Autoformalizer with Tool Feedback | Arshia Soltani Moakhar

Method

The Autoformalizer with Tool Feedback (ATF) incorporates syntactic and semantic consistency information as tools during the formalization process. The model adaptively refines generated formal statements based on feedback from these tools.

Tool Design

The framework employs two distinct tools to evaluate the validity of formal statements:

Syntax Check: This tool processes formal statements and returns compilation feedback from the Lean 4 compiler. To reduce execution overhead, it utilizes a pre-check stage to filter out statements with obvious errors, such as missing libraries or unmatched parentheses. Subsequently, it uses a grouped execution method where statements are batched based on import libraries, concatenated into a single code file, and executed simultaneously.

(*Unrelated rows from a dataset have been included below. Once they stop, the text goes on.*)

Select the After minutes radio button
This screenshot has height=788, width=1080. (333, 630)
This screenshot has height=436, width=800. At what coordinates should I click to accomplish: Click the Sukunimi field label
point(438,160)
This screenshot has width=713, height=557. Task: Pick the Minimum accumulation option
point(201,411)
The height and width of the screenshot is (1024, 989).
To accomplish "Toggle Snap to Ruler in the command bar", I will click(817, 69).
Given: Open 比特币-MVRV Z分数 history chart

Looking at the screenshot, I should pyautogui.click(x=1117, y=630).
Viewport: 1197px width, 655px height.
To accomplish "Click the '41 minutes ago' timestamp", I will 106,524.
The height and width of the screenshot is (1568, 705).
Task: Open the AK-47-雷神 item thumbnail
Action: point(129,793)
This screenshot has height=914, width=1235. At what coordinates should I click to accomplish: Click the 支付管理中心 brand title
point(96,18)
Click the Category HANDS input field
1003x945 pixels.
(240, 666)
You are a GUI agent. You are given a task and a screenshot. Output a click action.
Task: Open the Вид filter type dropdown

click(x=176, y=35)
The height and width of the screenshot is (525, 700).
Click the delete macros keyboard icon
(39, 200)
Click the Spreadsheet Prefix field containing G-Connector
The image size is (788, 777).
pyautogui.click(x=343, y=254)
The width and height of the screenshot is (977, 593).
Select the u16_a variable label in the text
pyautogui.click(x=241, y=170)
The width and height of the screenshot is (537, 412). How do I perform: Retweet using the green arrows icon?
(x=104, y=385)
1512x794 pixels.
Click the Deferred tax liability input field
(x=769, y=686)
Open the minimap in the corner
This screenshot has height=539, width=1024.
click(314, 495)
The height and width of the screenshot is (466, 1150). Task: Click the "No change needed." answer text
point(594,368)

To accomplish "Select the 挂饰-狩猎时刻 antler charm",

Consistency Check: This tool evaluates semantic equivalence between the informal query and the generated formal statement. It relies on a multi-LLMs-as-judge approach using an ensemble vote. Consistency is only confirmed when both evaluating models return identical conclusions, which reduces the false positive rate when identifying minor inconsistencies.

Training Pipeline

The training process for ATF utilizes a subset of the NuminaMath-1.5 dataset and consists of three stages:

Cold Start for Tool Integration: The model is fine-tuned on synthetic multi-turn tool invocation trajectories. The data enforces specific execution rules: the syntax check must be invoked after any revision, the consistency check is only permitted after the syntax check passes, and the process stops when both checks pass.
Expert Iteration: The model generates formalization attempts on the remaining mathematical queries. Trajectories that result in successful formalization with fewer than 8 revision attempts are collected and merged with previous training data to further refine the model’s formalization capabilities.
Direct Preference Optimization (DPO): To reduce ineffective revisions (e.g., repeating the same syntax error), DPO is applied. For each query, a trajectory with fewer revision attempts is selected as the positive sample (\(y_w\)), and one with more attempts is selected as the negative sample (\(y_l\)). The training uses a DPO loss combined with a negative log-likelihood (NLL) loss on the chosen trajectories:

\[\mathcal{L} = -\mathbb{E} \left[ \log \sigma \left( \beta \log \frac{\pi_\theta(y_w|x)}{\pi_{\text{ref}}(y_w|x)} - \beta \log \frac{\pi_\theta(y_l|x)}{\pi_{\text{ref}}(y_l|x)} \right) \right] - \alpha \mathbb{E} \left[ \log \pi_\theta(y_w|x) \right]\]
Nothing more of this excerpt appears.